27 mar 2015

Dostoyevski (el juego y el espectáculo del caballero)

 
Edvard Munch, By the roulette, 1892

Hay dos clases de juego: uno de caballeros; otro, plebeyo, ávido de ganancias, el juego de la canalla. Aquí todo está rigurosamente delimitado, ¡y hasta qué punto es infame esta delimitación! Un caballero, por ejemplo, puede jugarse cinco o diez luises, rara vez más. Puede, también, jugarse incluso mil francos, si es muy rico, pero por el propio juego, por puro entretenimiento, por el placer de observar el proceso de ganancias y pérdidas, pero jamás interesándose por el dinero. Si gana, puede, por ejemplo, reír en voz alta, hacer una observación a alguien que esté cerca, incluso jugar otra vez, doblar la apuesta, pero sólo por curiosidad, para observar las posibilidades, calcular, y no por el deseo plebeyo de ganar. En una palabra, debe ver en todas esas mesas de juego, ruletas, trente et quarante, simples medios de diversión, hechos únicamente para su placer. No debe, siquiera, sospechar la existencia del provecho ni de la trampa, en que se basa la banca. No estaría nada, pero que nada mal si todos los demás jugadores, la chusma que tiembla por unos florines, le parecieran ricos caballeros como él mismo, que jugaran únicamente por entretenerse y pasar el tiempo. Este absoluto desconocimiento de la realidad y esta idea cándida acerca de los hombres resulta, naturalmente, muy aristocrática.
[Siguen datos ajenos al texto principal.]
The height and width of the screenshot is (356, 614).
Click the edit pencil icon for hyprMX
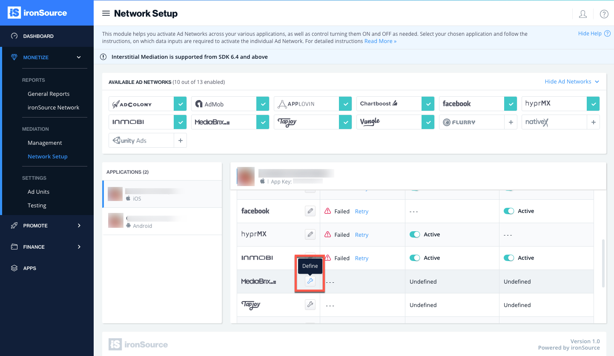click(x=310, y=234)
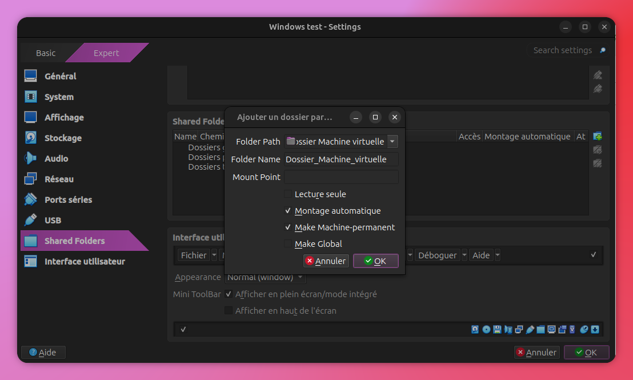
Task: Click Annuler in the add folder dialog
Action: tap(326, 261)
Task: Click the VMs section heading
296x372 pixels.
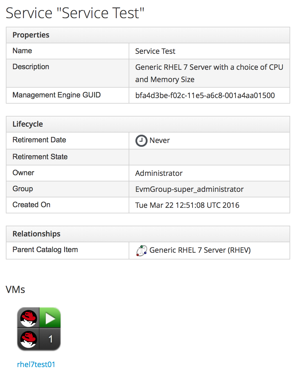Action: [x=15, y=290]
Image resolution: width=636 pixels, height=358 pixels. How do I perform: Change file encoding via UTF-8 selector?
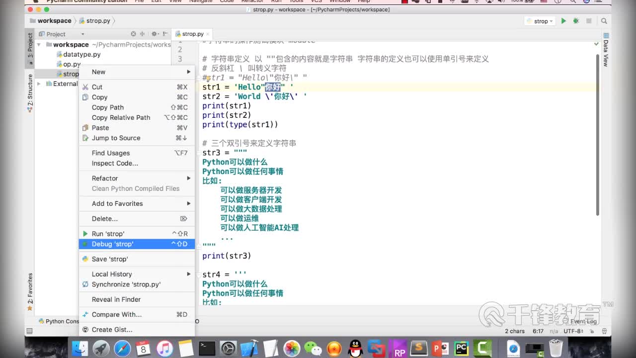click(x=574, y=331)
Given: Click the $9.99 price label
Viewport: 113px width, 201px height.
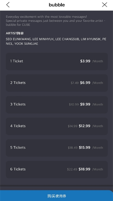Looking at the screenshot, I should click(85, 104).
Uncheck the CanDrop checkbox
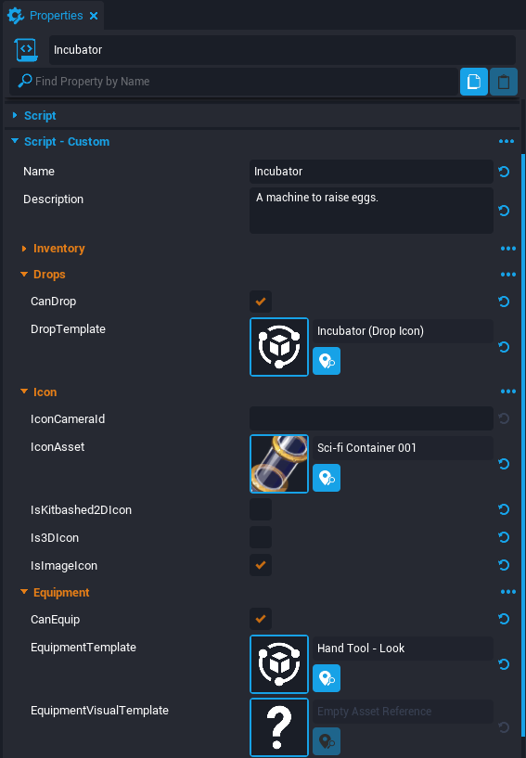 261,302
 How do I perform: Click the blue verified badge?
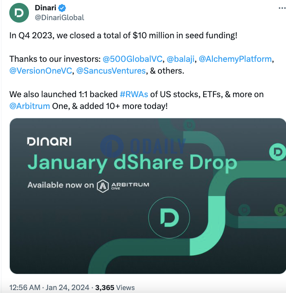click(x=62, y=8)
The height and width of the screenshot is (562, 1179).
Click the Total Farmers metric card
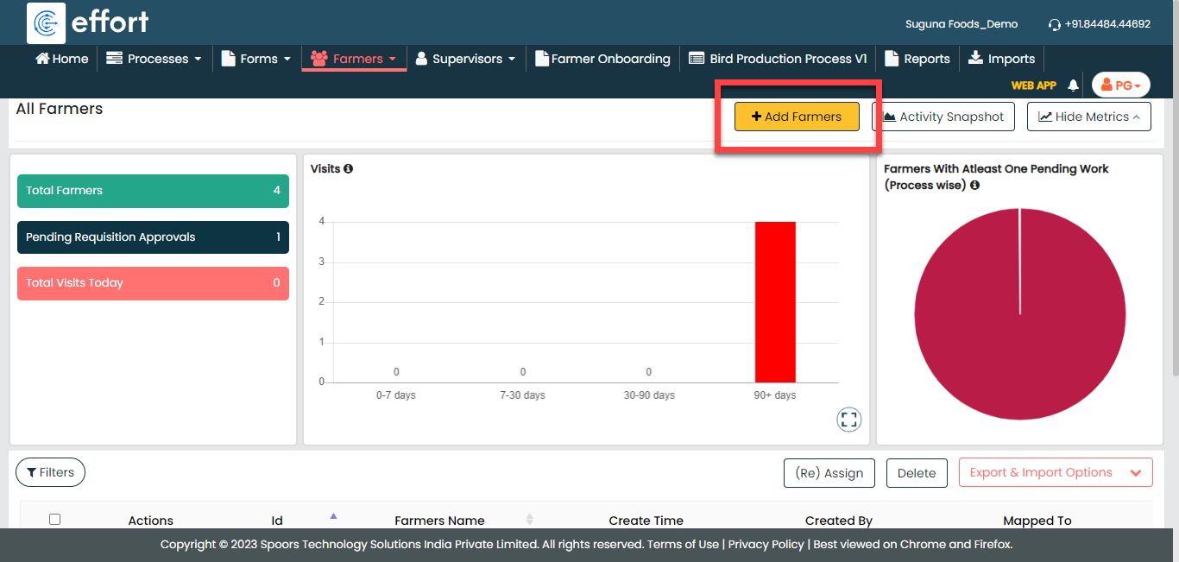153,191
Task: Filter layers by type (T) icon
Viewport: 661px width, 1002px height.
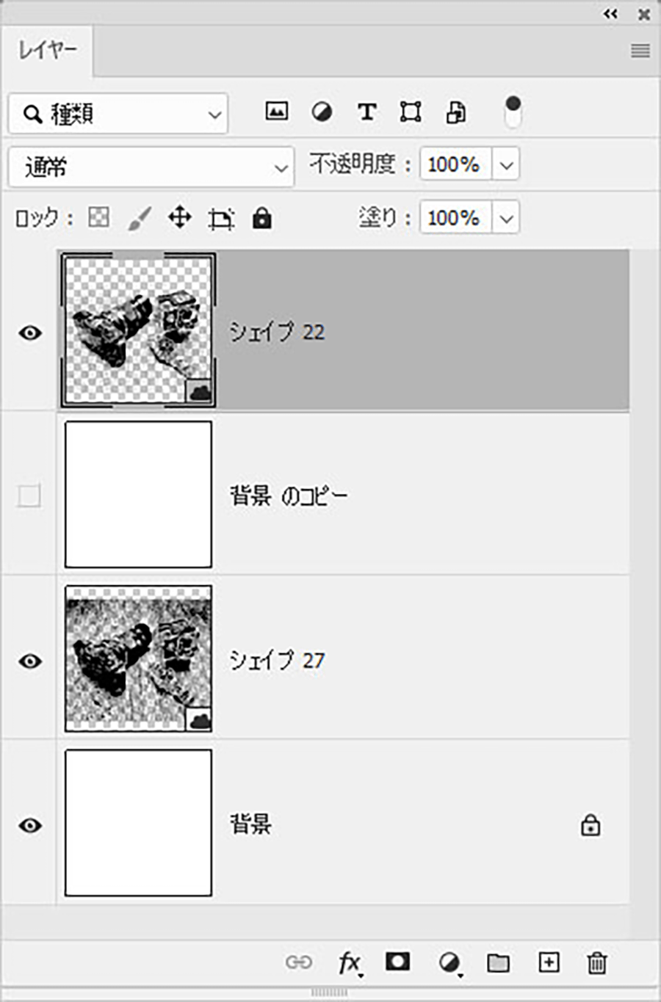Action: coord(366,112)
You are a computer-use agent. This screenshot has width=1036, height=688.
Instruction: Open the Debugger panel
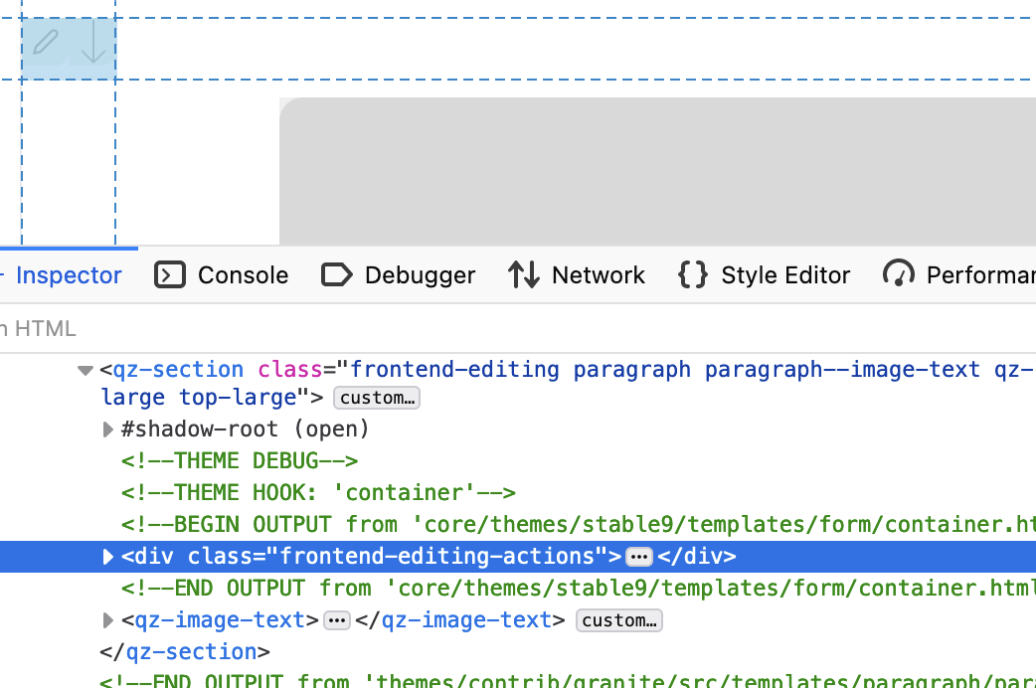pos(398,275)
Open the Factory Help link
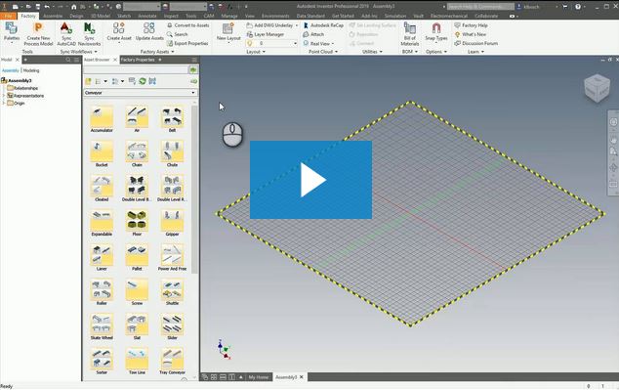Viewport: 619px width, 390px height. [471, 25]
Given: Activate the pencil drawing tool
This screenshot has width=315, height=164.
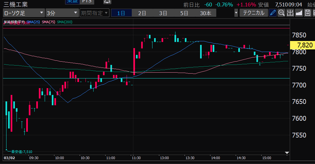Looking at the screenshot, I should pyautogui.click(x=273, y=13).
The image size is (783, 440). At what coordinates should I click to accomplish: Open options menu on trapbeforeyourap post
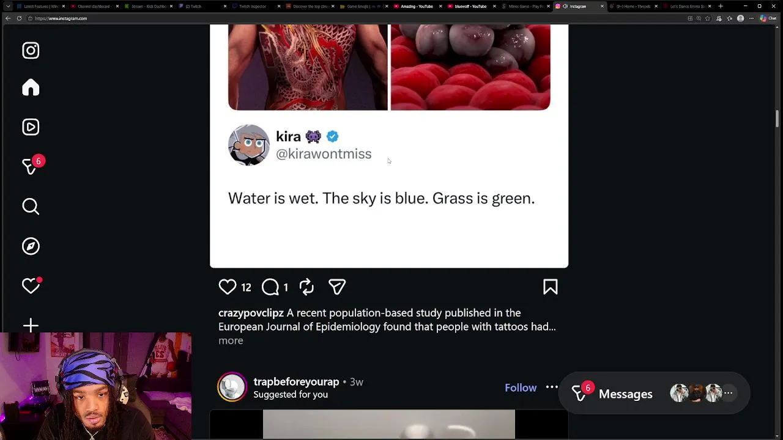(552, 387)
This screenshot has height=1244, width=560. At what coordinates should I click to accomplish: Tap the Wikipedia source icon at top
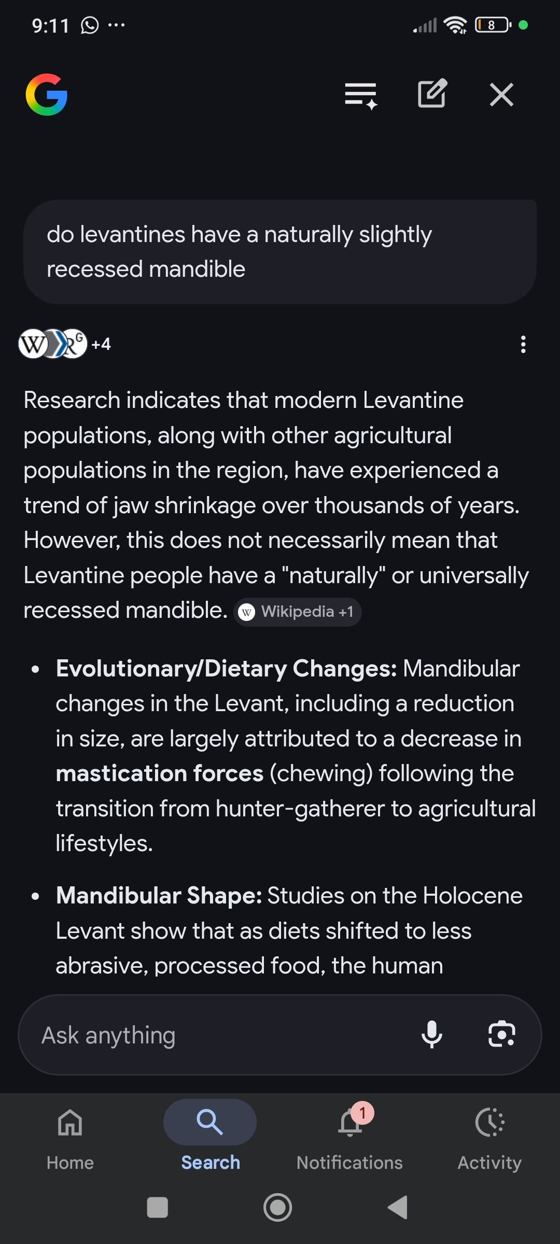32,344
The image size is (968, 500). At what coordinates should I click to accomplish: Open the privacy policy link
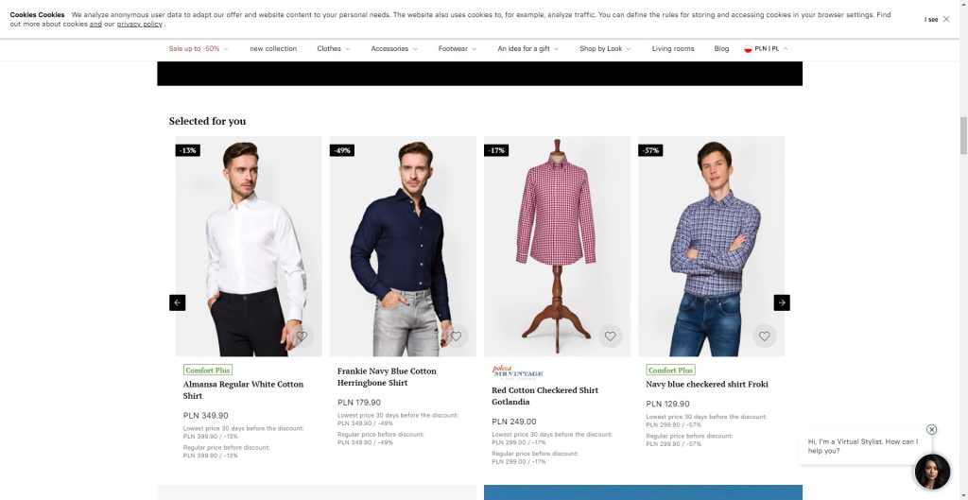(x=140, y=24)
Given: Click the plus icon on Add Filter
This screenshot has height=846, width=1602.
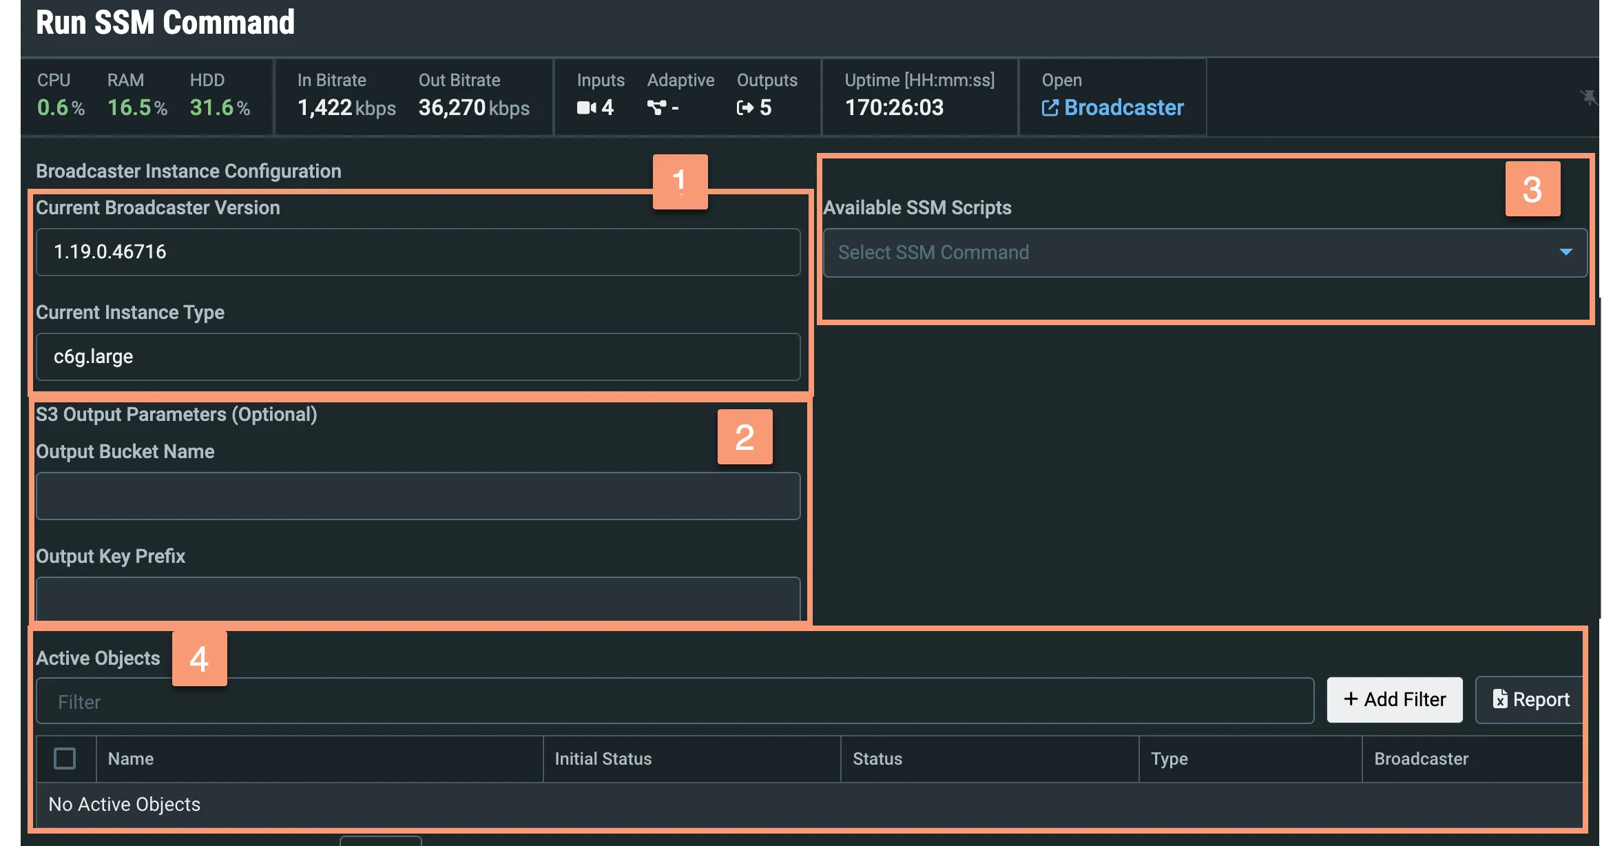Looking at the screenshot, I should pyautogui.click(x=1351, y=699).
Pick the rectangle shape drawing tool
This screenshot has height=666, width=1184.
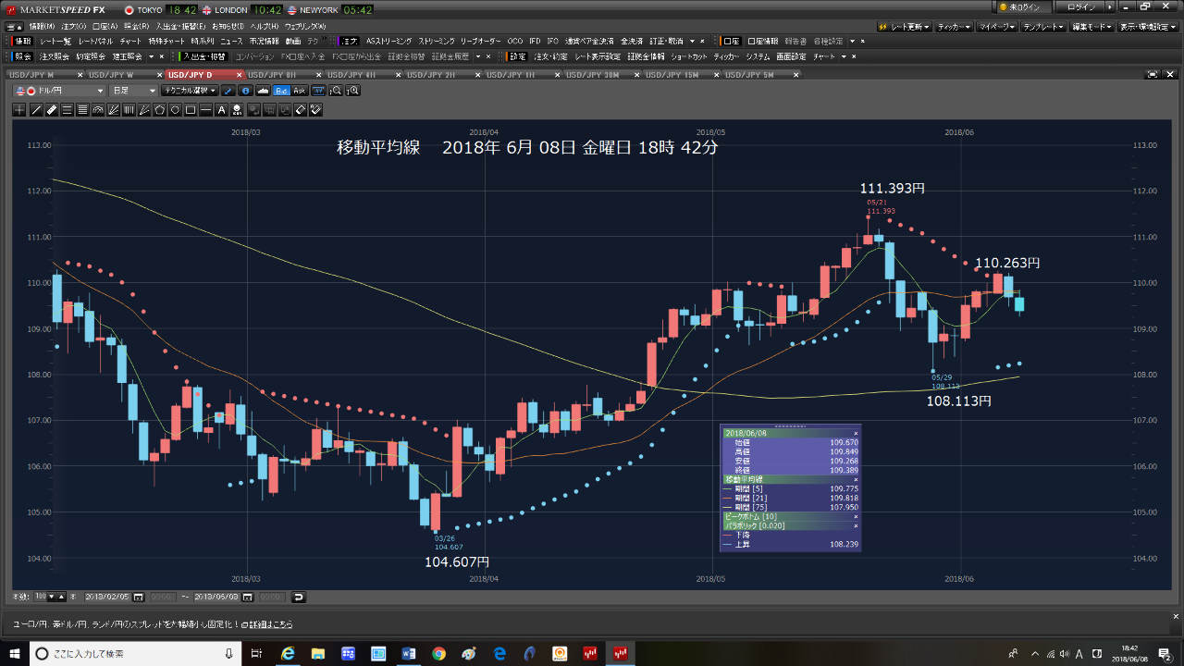click(x=191, y=110)
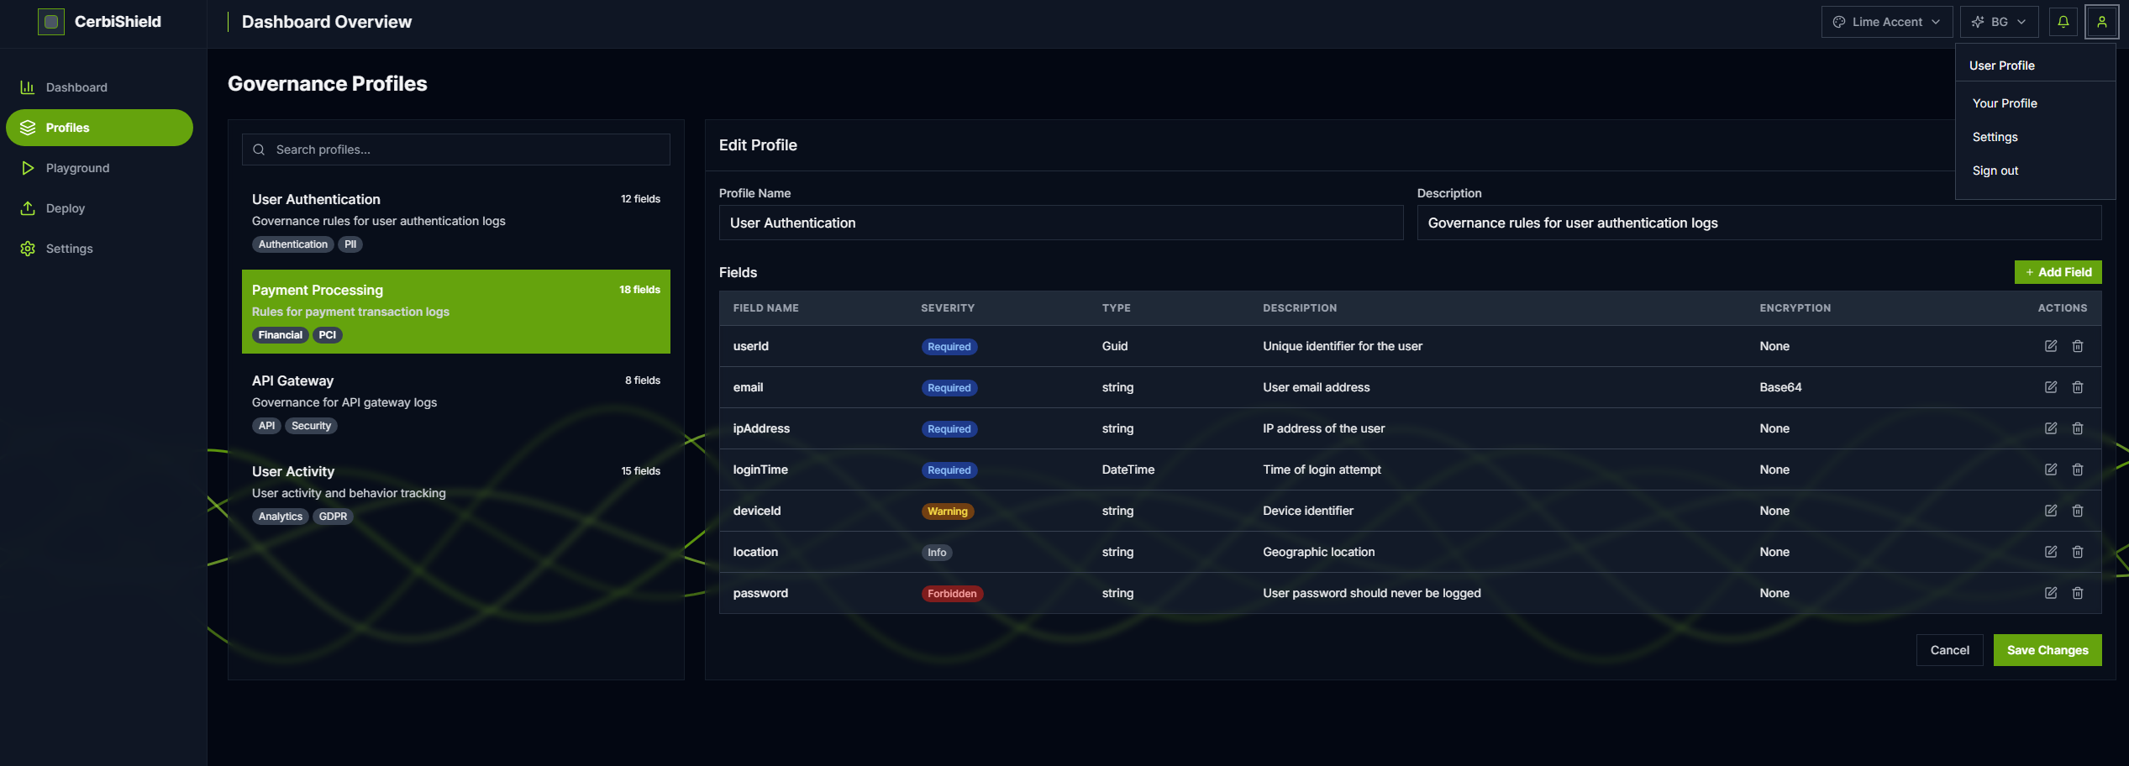Save changes to the profile
The height and width of the screenshot is (766, 2129).
tap(2047, 649)
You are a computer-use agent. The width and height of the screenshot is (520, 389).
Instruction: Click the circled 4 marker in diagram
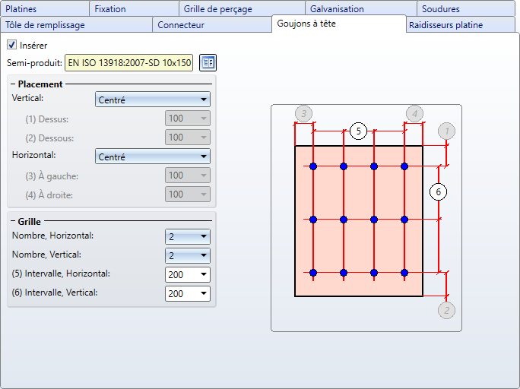(x=414, y=114)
(...) Un auténtico caballero, aunque haya perdido toda su fortuna, no debe exteriorizar sus sentimientos: un caballero tiene que estar por encima del dinero, éste no debe preocuparle. Naturalmente, lo más aristocrático es ignorar toda esta inmundicia, toda esa chusma, todo ese ambiente. Aunque, a veces, resulte no menos aristocrático proceder a la inversa, es decir, observar, con un anteojo, por ejemplo, toda esa canalla; pero a condición de aceptar esa muchedumbre y esa inmundicia como una especie de diversión, como una función destinada a entretener al caballero. Puede uno, incluso, codearse con la chusma, siempre y cuando la mirada denote el absoluto convencimiento de no formar parte de ella. Claro está, tampoco se debe mirar con demasiado detenimiento: no sería digno de un caballero. El espectáculo no merece una mirada detenida. Además, ¡hay pocos espectáculos dignos de la mirada detenida de un caballero!

El jugador, 1866. Ed. Bruguera, 1980. Trad. Victoriano Imbert. pags. 23-26.